EXCERPTED TEXT:
● ● ●

As you can see, the 10.10.10.0/24 via 10.144.119.0 dev ztks5srcp7 route does not have a metric set and seems to sit at a higher precedence than the 10.10.10.0/24 dev wlp2s0 route.

novirium commented 5 years ago

Got curious about this again this morning, and correct me if I'm wrong (I'm by no means familiar with Linux kernel programming), but it looks like no metric is being passed at all on Linux when a route is being added. I've attempted to follow the logic through below:

A generic, default metric of 5000 is set here, and passed in to EthernetTap, which hands it out to whatever OS implementation is used. As far as I can tell, Mac and others like BSD run a command to bring the interface up, which uses the "metric" value passed down from EthernetTap when creating the interface.

On Linux though, the metric needs to be set when routes are added (there's not a simple way to set a default metric on an interface - you can't do it via ifconfig or the RTNetlink system that is used by ZT on Linux for interface creation). The command that's run to add routes on Linux is defined here, and currently doesn't have any support for setting the route metric.

Tentatively, a "metric" string could simply be added on the end of the commands run here, but at the moment the metric value isn't passed down to the ManagedRoute instance, and so some other structure would also need to be added to enable it to be set as a value on a ManagedRoute. I imagine this would have complications with similar per-route support on other OSes, so maybe instead for now the metric value could be directly pulled from the n.tap.metric when the ManagedRoute is created here? That way the metric set in EthernetTap is still the source of truth, and treated as a per-interface value.

It looks like this would require changes touching a few places down through the source, and I'm by no means familiar enough to be able to implement this personally. Being able to set a high metric would be an incredibly useful feature on Linux though, and solve a lot of weird little issues people have had using ZT as a way to provide access to local networks with portable devices.

● ● ●

RECORDS PROVIDED:
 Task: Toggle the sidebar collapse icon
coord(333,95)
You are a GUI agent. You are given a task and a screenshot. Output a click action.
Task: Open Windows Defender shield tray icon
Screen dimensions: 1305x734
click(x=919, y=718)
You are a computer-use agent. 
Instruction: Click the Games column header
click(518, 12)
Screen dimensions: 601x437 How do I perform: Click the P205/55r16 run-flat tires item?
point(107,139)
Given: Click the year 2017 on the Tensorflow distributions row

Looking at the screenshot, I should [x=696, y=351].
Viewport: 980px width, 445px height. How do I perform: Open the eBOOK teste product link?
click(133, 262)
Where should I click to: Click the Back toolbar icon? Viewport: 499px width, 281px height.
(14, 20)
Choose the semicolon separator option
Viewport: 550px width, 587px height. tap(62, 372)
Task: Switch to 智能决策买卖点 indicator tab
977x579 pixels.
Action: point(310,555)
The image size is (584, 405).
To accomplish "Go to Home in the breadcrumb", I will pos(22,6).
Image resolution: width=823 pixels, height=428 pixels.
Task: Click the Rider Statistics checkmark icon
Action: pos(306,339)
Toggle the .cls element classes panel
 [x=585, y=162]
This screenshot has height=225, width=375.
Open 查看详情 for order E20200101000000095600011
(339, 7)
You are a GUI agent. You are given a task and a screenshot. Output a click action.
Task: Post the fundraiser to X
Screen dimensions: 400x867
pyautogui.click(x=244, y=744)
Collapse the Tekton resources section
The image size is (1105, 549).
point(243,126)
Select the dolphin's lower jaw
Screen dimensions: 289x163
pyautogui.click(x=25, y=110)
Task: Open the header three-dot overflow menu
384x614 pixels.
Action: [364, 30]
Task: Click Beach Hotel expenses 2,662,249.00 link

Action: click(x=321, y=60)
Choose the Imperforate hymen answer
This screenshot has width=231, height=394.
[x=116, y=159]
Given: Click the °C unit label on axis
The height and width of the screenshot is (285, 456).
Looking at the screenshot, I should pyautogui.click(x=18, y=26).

● ● ●

WHAT TO DO: Please retype the passage of the route metric thread above that starts with "A generic, default" and ends with "creating the interface.", keeping every word and punctuation mark unchanged.

RESPONSE TO THIS EXERCISE:
A generic, default metric of 5000 is set here, and passed in to EthernetTap, which hands it out to whatever OS implementation is used. As far as I can tell, Mac and others like BSD run a command to bring the interface up, which uses the "metric" value passed down from EthernetTap when creating the interface.